The West and East Coast anchors of this tour by the Bolívars each have two full programs of lesser-heard music from Latin America. The one-afternoon Chicago stand gave us the frequently played 1935 Sinfonía india by Mexico's Carlos Chávez, a close Aaron Copland associate, a genuine rarity from 1953 by Cuba's Julián Orbón, Tres versiones sinfónicas (Thee Symphonic Versions), and the mammoth An Alpine Symphony, Op. 64 (1911-15) of the very non-Latin Bavarian Richard Strauss.
Given the large, enthusiastic, and heavily Latin audience Sunday at Orchestra Hall, I think the presenting Chicago Symphony Orchestra Association could have sold an all-Latin concert (from all reports, the suite from the 1939 film score La noche de los Mayas ["Night of the Mayans"] by the Chicago-connected Mexican composer Silvestre Revueltas was given a hair-raising performance in Berkeley, California). The Strauss, paced at almost an hour by Dudamel, did provide additional opportunities to see and hear how far these already excellent players and their musical director have come over the past 13 years. (Dudamel took over musical leadership of the group at 18.) Answer? Very.
"El Sistema" has a social mission, of course. Its demonstration that serious music education opportunities can take kids -- especially young men and boys -- off of the streets, out of the barrios, and on to the concert stage has inspired similar efforts around the world including in the U.S. and Chicago. The System's top orchestras still have an enormous lack of Afro-Venezuelans (in a country more than 15 percent black) while the social mission pushes a heavy imbalance of males, although I know of no other professional orchestra with four women in its string bass section.
Under Dudamel, Abreu and rising even-younger conductors Christian Vásquez and Diego Matheuz, the players have reached an astonishing level, with excellent and rich string ensembling and wind and brass choirs and soloists many a fully adult orchestra could envy. Dudamel himself, after several years in Gothenburg, Sweden, and the responsibilities of leadership in Los Angeles also shows additional discipline. Of his three international mentors, the mop-topped (now with a patch of gray?) conductor seems to carry the most from former CSO principal guest conductor Claudio Abbado, have discarded the empty dazzle of Simon Rattle and pared down some of Daniel Barenboim's emotionalism while retaining the former CSO music director's analytical skills. The Strauss was ever of a piece, its sprawl wholly tamed.

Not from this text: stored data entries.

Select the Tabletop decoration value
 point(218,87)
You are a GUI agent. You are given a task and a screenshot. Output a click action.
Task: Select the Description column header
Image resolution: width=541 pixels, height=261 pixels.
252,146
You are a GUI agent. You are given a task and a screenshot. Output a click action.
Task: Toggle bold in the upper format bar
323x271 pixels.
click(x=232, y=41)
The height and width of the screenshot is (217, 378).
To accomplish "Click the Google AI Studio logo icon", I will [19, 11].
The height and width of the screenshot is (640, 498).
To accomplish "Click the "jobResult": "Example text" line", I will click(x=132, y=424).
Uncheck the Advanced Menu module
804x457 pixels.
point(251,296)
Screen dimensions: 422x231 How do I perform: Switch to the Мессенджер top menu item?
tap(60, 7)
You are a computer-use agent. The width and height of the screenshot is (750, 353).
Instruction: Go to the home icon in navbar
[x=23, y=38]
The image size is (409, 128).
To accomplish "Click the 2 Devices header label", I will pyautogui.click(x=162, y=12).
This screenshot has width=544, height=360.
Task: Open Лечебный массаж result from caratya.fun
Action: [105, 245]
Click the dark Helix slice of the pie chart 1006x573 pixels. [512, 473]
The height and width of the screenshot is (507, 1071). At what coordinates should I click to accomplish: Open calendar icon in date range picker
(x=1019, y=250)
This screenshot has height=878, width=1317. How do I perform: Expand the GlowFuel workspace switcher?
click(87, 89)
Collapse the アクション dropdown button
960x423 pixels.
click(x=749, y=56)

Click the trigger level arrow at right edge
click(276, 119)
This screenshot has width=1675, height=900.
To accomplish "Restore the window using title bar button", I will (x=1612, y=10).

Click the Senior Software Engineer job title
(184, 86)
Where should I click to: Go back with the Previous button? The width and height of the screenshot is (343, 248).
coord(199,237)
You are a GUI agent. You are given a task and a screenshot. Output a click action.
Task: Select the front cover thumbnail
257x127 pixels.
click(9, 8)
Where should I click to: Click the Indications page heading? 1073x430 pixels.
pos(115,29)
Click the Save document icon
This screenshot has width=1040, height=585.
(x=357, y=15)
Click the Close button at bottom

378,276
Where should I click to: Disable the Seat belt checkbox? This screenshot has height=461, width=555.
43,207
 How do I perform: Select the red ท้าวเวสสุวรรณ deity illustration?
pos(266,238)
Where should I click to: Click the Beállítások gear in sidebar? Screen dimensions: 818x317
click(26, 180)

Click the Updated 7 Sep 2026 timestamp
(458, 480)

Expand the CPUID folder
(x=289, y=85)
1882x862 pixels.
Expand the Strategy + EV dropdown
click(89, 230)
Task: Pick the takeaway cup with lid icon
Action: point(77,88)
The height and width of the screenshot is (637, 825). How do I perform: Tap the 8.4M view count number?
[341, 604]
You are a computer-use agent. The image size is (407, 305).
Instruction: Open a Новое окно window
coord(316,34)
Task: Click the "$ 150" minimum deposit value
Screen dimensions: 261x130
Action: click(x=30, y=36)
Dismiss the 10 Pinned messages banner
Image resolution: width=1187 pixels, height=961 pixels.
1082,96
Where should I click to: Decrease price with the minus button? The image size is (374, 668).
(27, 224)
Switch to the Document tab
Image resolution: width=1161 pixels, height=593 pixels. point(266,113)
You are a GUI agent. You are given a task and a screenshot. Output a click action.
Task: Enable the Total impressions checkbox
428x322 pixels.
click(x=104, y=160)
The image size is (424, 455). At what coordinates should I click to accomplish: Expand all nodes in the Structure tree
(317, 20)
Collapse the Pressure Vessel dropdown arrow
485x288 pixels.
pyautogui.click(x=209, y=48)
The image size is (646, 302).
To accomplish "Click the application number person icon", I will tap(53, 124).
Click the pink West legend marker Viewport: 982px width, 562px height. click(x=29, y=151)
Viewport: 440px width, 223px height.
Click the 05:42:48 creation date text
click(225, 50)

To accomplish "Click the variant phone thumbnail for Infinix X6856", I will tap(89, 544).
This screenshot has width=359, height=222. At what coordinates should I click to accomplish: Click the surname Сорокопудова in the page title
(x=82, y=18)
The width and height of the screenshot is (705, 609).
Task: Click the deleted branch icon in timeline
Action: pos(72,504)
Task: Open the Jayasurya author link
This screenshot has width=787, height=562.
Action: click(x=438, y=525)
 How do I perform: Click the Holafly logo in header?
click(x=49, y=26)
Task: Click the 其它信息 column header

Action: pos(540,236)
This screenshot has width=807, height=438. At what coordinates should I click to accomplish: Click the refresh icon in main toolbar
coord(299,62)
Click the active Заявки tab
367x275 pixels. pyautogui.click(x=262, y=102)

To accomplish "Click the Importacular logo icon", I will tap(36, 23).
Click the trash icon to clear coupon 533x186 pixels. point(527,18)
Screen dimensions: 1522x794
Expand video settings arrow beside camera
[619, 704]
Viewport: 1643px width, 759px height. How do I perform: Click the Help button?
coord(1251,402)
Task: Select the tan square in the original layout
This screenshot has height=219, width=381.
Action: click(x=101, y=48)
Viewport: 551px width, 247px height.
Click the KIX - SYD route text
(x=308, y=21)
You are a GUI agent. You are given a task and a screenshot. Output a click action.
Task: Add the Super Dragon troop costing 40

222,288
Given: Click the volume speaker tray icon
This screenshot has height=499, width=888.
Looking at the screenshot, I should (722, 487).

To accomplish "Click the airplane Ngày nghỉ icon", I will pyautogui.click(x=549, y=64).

The Orbón, too, had its moments of fascination as the composer took three fragments from European Renaissance and medieval music and Congolese folk material and worked various changes of Latin rhythms and sounds on them. The second section, a slow movement dubbed "Organum-Conductus, " had an eerie sense of freezing time.
After calls and cheers for wilder encores, Dudamel told the audience that after the Strauss, "What can we do? It's like having a meal of meat and then asking for . . . more meat!" His solution: a calming, even gentle Liebestod of Richard Wagner. And then came, not Bernstein's West Side Story "Mambo!" -- growing up means knowing when to say "Enough!" -- but "Alma Llanera," Venezuela's lilting, unofficial second national anthem. With some waving flags, arm-swaying, and singing along from the audience, the legitimate pride in these artists was palpable.